When is a fiber of a fiber bundle a retract of the total space?

Question

When is a fiber of a fiber bundle a retract of the total space? It clearly is the case for trivial bundles. There is probably a homological condition ... any help is welcome.

Answer 1

I don't have a full answer, but I thought I'd play around with the condition and see where it got me. I'm probably missing something very obvious which makes what follows a bit redundant, but let's go with it.

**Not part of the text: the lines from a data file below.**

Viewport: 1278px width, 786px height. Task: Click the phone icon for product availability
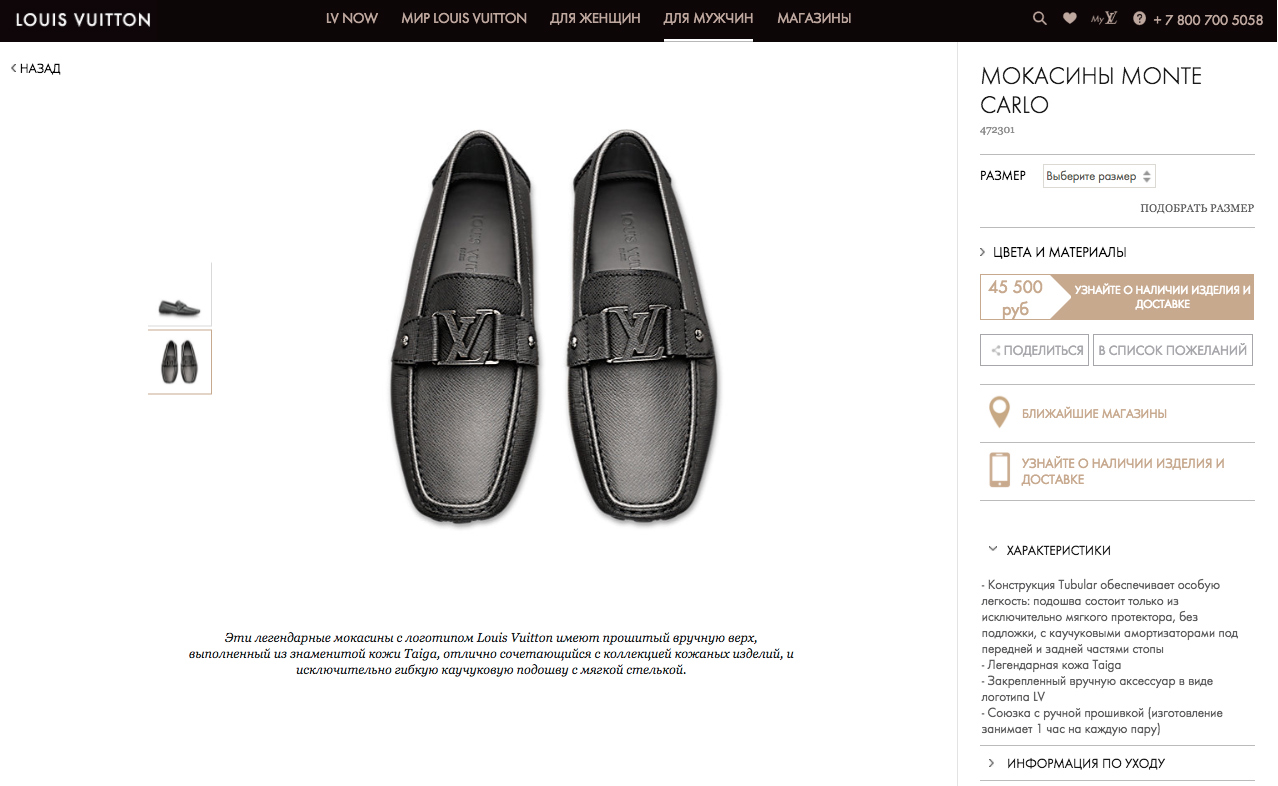coord(998,471)
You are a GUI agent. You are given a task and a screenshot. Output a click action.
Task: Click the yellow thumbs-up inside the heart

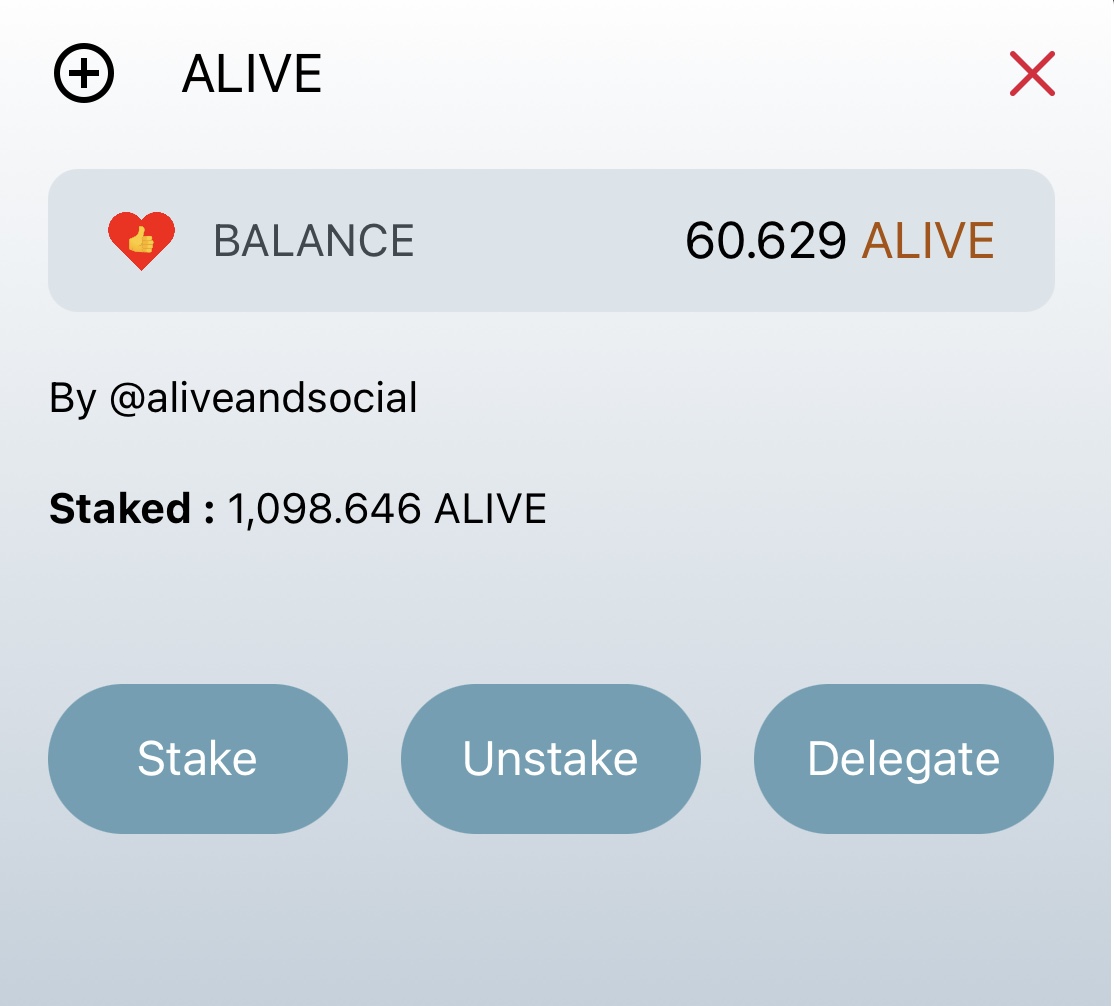tap(141, 239)
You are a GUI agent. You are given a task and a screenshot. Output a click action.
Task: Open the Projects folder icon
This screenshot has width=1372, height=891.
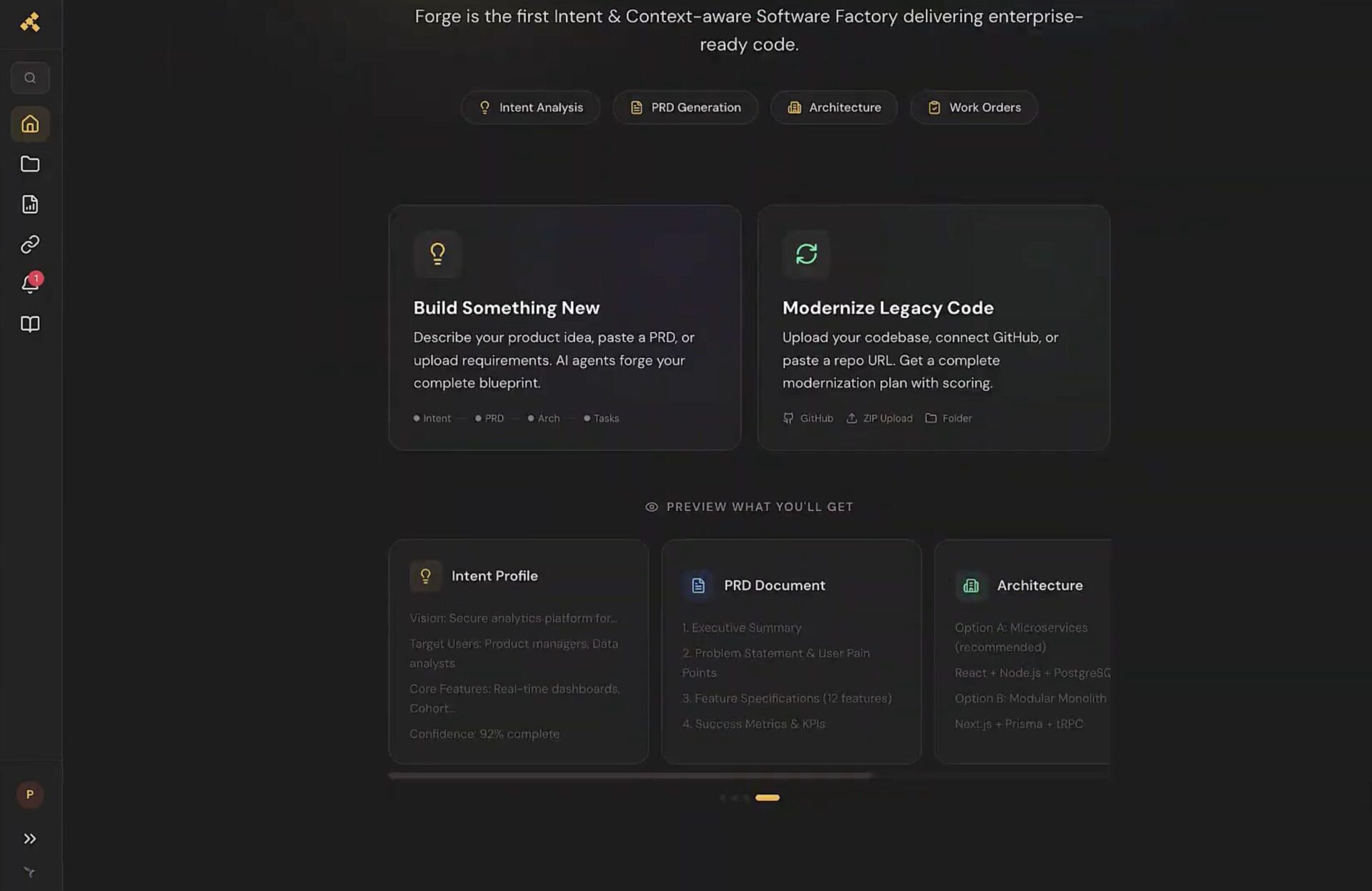pyautogui.click(x=30, y=164)
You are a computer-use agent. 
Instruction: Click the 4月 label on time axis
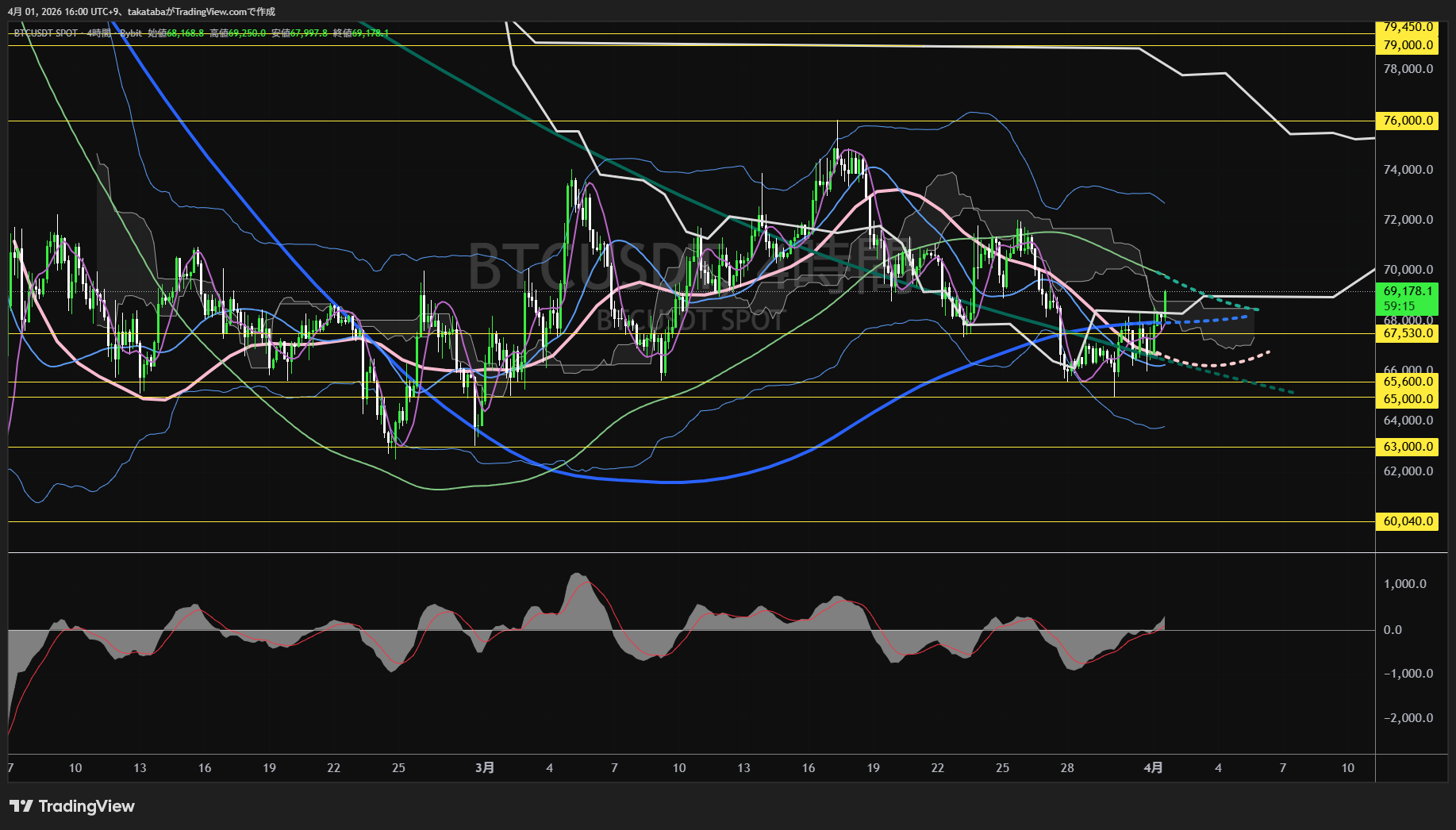click(x=1154, y=767)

As far as I can see, the existence of a retraction $r \colon E \to F$ is a very strong condition. In particular, it means that you have a short exact sequence $$0 \to \pi_n(F) \to \pi_n(E) \to \pi_n(B) \to 0$$ for all $n\geq 1$, which comes from the fact that $i^*\colon \pi_n(F) \to \pi_n(E)$ is injective for all $n\geq 0$, which forces the connecting morphism $\partial \colon \pi_{n+1}(B) \to \pi_n(F)$ in the long exact sequence of a fibration to have image $0$ for all $n\geq 0$.

Now, we have a diagram

$$ \newcommand{\ra}[1]{\kern-1.5ex\xrightarrow{\ \ #1\ \ }\phantom{}\kern-1.5ex} \newcommand{\la}[1]{\kern-1.5ex\xleftarrow{\ \ #1\ \ }\phantom{}\kern-1.5ex} \newcommand{\ras}[1]{\kern-1.5ex\xrightarrow{\ \ \smash{#1}\ \ }\phantom{}\kern-1.5ex} \newcommand{\da}[1]{\bigg\downarrow\raise.5ex\rlap{\scriptstyle#1}} \begin{array}{c} F & \stackrel{\ra{i}}{\la{r}} & E & \ra{f} & B \\ \da{=} & & \da{p} & & \da{=} \\ F & \stackrel{\ra{}}{\la{}} & F \times B & \ra{} & B \\ \end{array} $$ coming from the universal property of the product and some diagram chasing to show that the left square commutes (remember $p=(r,f)$ and $f \circ i$ is the constant map at the base-point of $B$). This induces a map between short exact sequences.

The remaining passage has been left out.